Reproduce the listing below line for line, with no changes to wording or punctuation. Omit the pictures from your output.
--- Start of Exercise materials ---
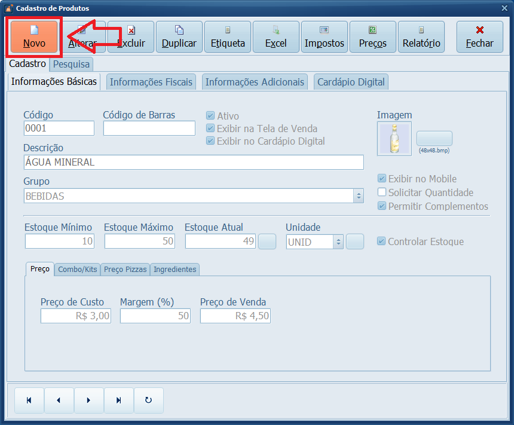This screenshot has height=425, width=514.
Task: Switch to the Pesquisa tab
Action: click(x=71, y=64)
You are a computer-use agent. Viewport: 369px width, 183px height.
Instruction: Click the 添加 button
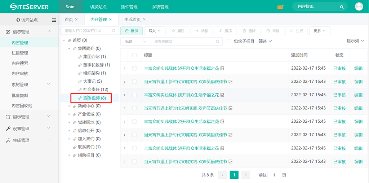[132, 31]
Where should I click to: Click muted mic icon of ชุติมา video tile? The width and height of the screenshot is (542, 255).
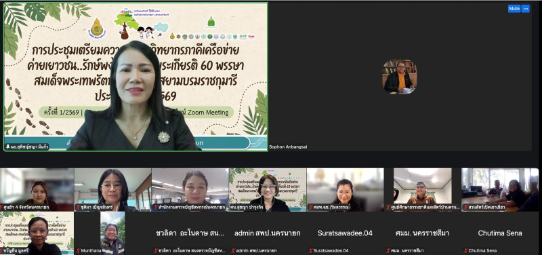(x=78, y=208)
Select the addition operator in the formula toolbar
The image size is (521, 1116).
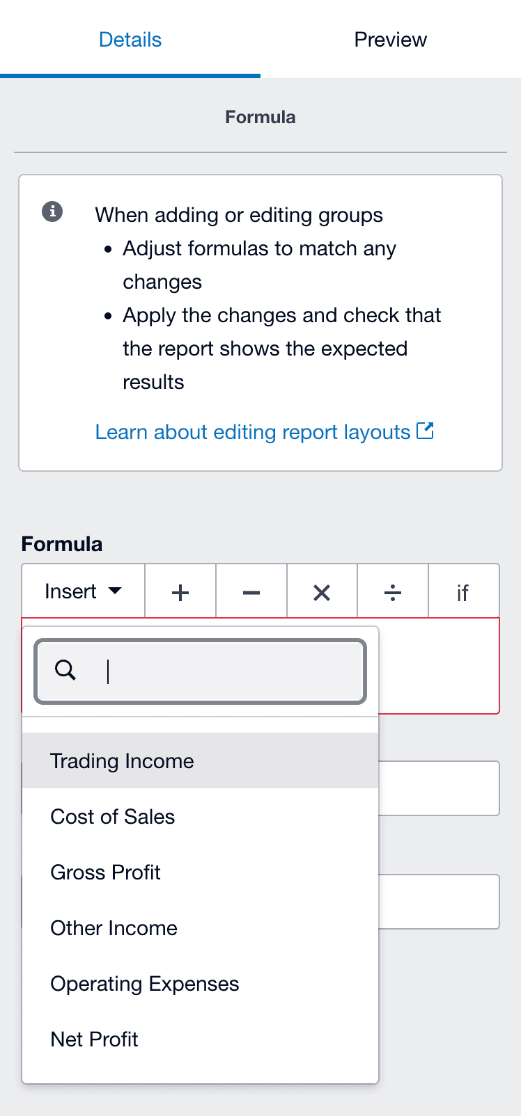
--- End of Exercise materials ---
§ Written answer
This screenshot has height=425, width=514.
Task: Switch to the Pesquisa tab
Action: click(x=71, y=64)
You are a computer-use agent. Viewport: 369px width, 183px height.
Instruction: Click the 添加 button
[132, 31]
Where should I click to: Click muted mic icon of ชุติมา video tile? The width and height of the screenshot is (542, 255).
(x=78, y=208)
Select the addition operator in the formula toolbar
The image size is (521, 1116).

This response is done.